1. _Nominal performance_: How much does the RL agent improve the performance of the closed-loop system compared to its initialization?
2. _Stability_: Is the trained closed-loop system stable? Did it become unstable during training?
3. _Perturbation to the system_: How much perturbation to the process is required to achieve satisfactory performance?
4. _Initialization_: To what extent does the performance of the RL agent depend on the initial PID parameters?
5. _Hyperparameters_: Do the algorithm hyperparameters need to be adjusted between experiments? Which hyperparameters influence the learning process most strongly?
6. _Training duration_: How many episodes are required to achieve satisfactory performance?
7. _Practicality and specialization_: What hardware is required in order to deploy the RL algorithm on the physical process? What level of user expertise is required in order to implement the algorithm?

Integral absolute error:
$$IAE: \int_0^\infty |e(t)|dt$$

Integral squared error:
$$ISE: \int_0^\infty e(t)^2dt$$

Total Variation (TV):
$$TV: \sum_{t=0}^\infty |y(t+1)-y(t)|$$

Overshoot (OS):
$$OS = \max_{0 \leq t < \infty} \left\{ |e(t)| \mathbb{1}_{\left\{ t: e(0) \cdot e(t) < 0 \right\}} (t) \right\}$$

Settling Time (ST):
$$ST = \min_{0 \leq t <\infty} t \mathbb{1}_\left\{t: \space |e(\tau)| \leq \epsilon \forall \tau \geq t \right\} (t)$$

**Experiments for learning**
Measured data are stored, processed, then used to train the RL agent during operations. The RL agent generates new PID parameters, which then loaded into the HMI to update the Matlab PID control implementations. The outputs from these PID controllesr are sent to the process and logic controller which passes them to the appropriate field devices. This process of sending new data to the RL agent and updating the PID parameters can be done during an experiment or set to occur at the end. 

**Reward function selection**
Consider costs (negative rewards) that depend only on the tracking error $e_t$ and the change in control variable $\Delta u_t = u_t - u_{t-1}$  in the form:
$$l(s_t, u_t) = |e_t|^p + \lambda |\Delta u_t|^q$$

The reward function structure is flexible in terms of the range of behaviors it can incentivize.
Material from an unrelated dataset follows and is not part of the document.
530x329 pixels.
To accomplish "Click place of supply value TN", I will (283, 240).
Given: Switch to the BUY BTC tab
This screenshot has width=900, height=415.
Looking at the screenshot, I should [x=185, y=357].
The squared error places a significant amount of weight on states with large errors; in comparison, the absolute error puts more emphasis on small errors. Therefore, it is reasonable to prefer the absolute error for a slower response but with better atetnuation of overshoot and oscillations. Conversely, a fast response may be desirable. 

**Tuning subject to input constraints**
The actor update scheme is modified to steer its actions to within a pre-defined range $[u_{min}, u_{max}]$
![image.png](attachment:e4a19c04-f2f4-4419-83fd-be0f9b18887a.png)

Another option for updating the actor parameters subject to constraints is to use an output activation on the actor such that the actions are automatically forced inside the range. 
* Using saturation function
* or a smooth approximation such as tanh

However, this approach diminishes the gradient at constraints, essentially ignoring the value of such state-action pairs.